• [EXCERPTED TEXT]
--- START ---

Findings obtained from a randomized, blinded, placebo-controlled study strengthen the evidence that oral administration of amino acids, when compounded properly, can increase GH serum levels, wherein SeroVital™ administration showed an 8-fold, equivalent to a 682% increase in GH levels 120 minutes after a single oral dose. In addition, we elucidate some mechanistic details for these significant GH increases as through somatostatin inhibition, supported by our results on the 120 minute results on T3 levels in the same subjects.
To test the effect of the nutritional supplement on endurance and fat metabolism, a double-blind clinical study was conducted involving 12 healthy subjects [7 males, 5 females; mean age=31±6 years; body mass index=25.7±3.8 ranging from 20.3 to 32.2 kg/m2]. Each subject reported to the Fitness Testing Facility (PEAK, University of Utah College of Health) after an overnight fast. Upon arrival each subjects underwent standard measurements of weight, height, body fat percent (Bod Pod), and resting metabolic rate (RMR, indirect calorimerty). Daily calorie expenditure was estimated based on the additive evaluations of measured RMR, estimated Lifestyle and Activity (defined as the number of calories burned performing daily activities including working, playing eating, etc), and estimated Exercise (defined as an estimate of the number of calories burned during exercise based on daily activity level). Following the baseline measurements, subjects then consumed a standard breakfast (Egg McMuffin, 300 Calories; 12 g fat; 29 g carbohydrates; 18 g protein). Subjects rested for a further 45 min to reach a post-absorptive state, then underwent a Maximal Aerobic Fitness Test of graded exercise, completed on a treadmill. Subjects' oxygen uptake was measured using a metabolic cart, and VO2max was quantified.
Subjects were then provided a two week supply of a novel supplement SeroVital (2.9 g/dose blend of l-lysine HCl, l-arginine HCl, oxo-proline, N-acetyl-l-cysteine, l-glutamine, and schizonepeta (aerial parts) powder). The novel SeroVital blend has been shown previously to increase serum human growth hormone hGH levels by 8 times (equivalent to 682%) 120 minutes after a single dose in healthy male and female volunteers. In this study, subjects were instructed to consume one dose of the supplement on an empty stomach, two hours after dinner prior to bedtime, every night for the two-week study duration. Following the final dose, each subject returned to the PEAK Fitness Testing Facility, University of Utah College of Health after an overnight fast (without having consumed their last dose of the supplement since the previous night). Upon arrival each subjects underwent the identical test protocols as the baseline test day. The data from the two measurement days were then analyzed. Consistent with our priori hypothesis that the supplement would increase improve endurance parameters with its ability to increase in hGH levels, the decision was made to reject the null only if the data supported the one directional alternative consistent with a favorable response to the supplement. Statistical significance was assumed for P≦0.05.

--- END ---

• [THE DATA]
--- START ---

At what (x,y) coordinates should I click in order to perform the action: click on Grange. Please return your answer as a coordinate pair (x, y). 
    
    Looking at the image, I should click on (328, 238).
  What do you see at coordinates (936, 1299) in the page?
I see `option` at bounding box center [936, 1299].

--- END ---

• [TASK LIST]
1) Using the excerpt on the SeroVital supplement study, answer each question.
(a) How many subjects took part in the endurance study, and how many of them were female?
(b) What breakfast did subjects eat after the baseline measurements?
(c) At what time of day were subjects told to take each dose of the supplement?
2) Write the next part of the excerpt on the SeroVital supplement study, beginning after its final sentence.
The lines that accompany this material are not needed for any of the tasks.

• [REPLIES]
1)
(a) Twelve healthy subjects took part, and five of them were female.
(b) They ate an Egg McMuffin (300 Calories; 12 g fat; 29 g carbohydrates; 18 g protein).
(c) They took it every night on an empty stomach, two hours after dinner and before bedtime.

2)
Mean VO2max increased by 6% from 44.9±8.1 at baseline to 47.7±9.2 mL/kg/min (3.69±0.96 to 3.91±1.02 L/min), demonstrating a statistically significant differential effect compared to baseline (P=0.02). After the period of supplementation with SeroVital, the mean RMR increased by 2.7% from 1687±330 to 1733±288 kcal/day with a statistical trend towards significance compared to baseline (P=0.165). Estimated daily calorie expenditure also increased by 2.7% from 1687±330 to 1733±288 kcal/day with trend towards significance (P=0.166).
After two weeks of supplementation with the supplement SeroVital, (taken on an empty stomach, two hours after dinner prior to bedtime, every night), both RMR and estimated daily calorie expenditure tended to increase, evidencing the potential of the supplement to impart long-term fat burning effects. Additionally, endurance as measured by VO2max in the post-absorptive state significantly improved with a measured 6% increase. Overall, the SeroVital supplement was shown to increase parameters of endurance, energy, and vitality.
To test the ability of the nutritional supplement to improve sleep, a double-blind clinical study was conducted involving 15 healthy subjects [10 males, 5 females; mean age=33±7 years]. Each subject completed a baseline Epworth Sleepiness Scale self-report questionnaire and a standardized assay of usual sleep habits. All subjects were deemed to have average sleep parameters within a normal range.
The subjects were then provided a three week supply of a novel supplement SeroVital (2.9 g/dose blend of l-lysine HCl, l-arginine HCl, oxo-proline, N-acetyl-l-cysteine, 1-glutamine, and schizonepeta (aerial parts) powder). The novel SeroVital blend has been shown previously to increase serum human growth hormone hGH levels by 8 times (equivalent to 682%) 120 minutes after a single dose in healthy male and female volunteers. Because night-time onset of hGH has been directly correlated to sleep efficiency, we investigated sleep patterns with continued use of the supplement when taken on an empty stomach, two hours after dinner prior to bedtime, every night for three weeks. On each trial day, subjects reported 1) time went to bed; 2) time of final wakening; 3) estimated time to fall asleep; 4) time of awakening during sleep/length of time awake. Data was compiled by day for estimated time to fall asleep and length of time awake during sleep in order to assess sleep efficiency. Daily values for each measure were plotted as an average (±S.D.) among the subjects over the time course of the study, and a linear regression was tabulated to assess overall trends over time. All available data was included in the analysis.
Linear regression analysis showed that both estimated time to fall asleep (
To test the effect of the nutritional supplement on lean body mass and weight change of humans, healthy men and women between the ages of 30 to 80 years are recruited through advertisements. Standardized assessment criteria are used to select subjects at risk for functional decline (e.g., hand grip strength, habitual gait speed, etc.). Additionally, subjects are excluded for diabetes mellitus, use of anticoagulants, seizure disorder, cancer treatment within five years, poorly controlled hypertension, unstable or recent onset angina, myocardial infarction within 6 months, cognitive impairment, depression, significant limitations of lower extremity function, bradycardia, systolic blood pressure <100 or >170 mm Hg, or orthostatic hypotension. Subjects participating in strength training programs were also excluded.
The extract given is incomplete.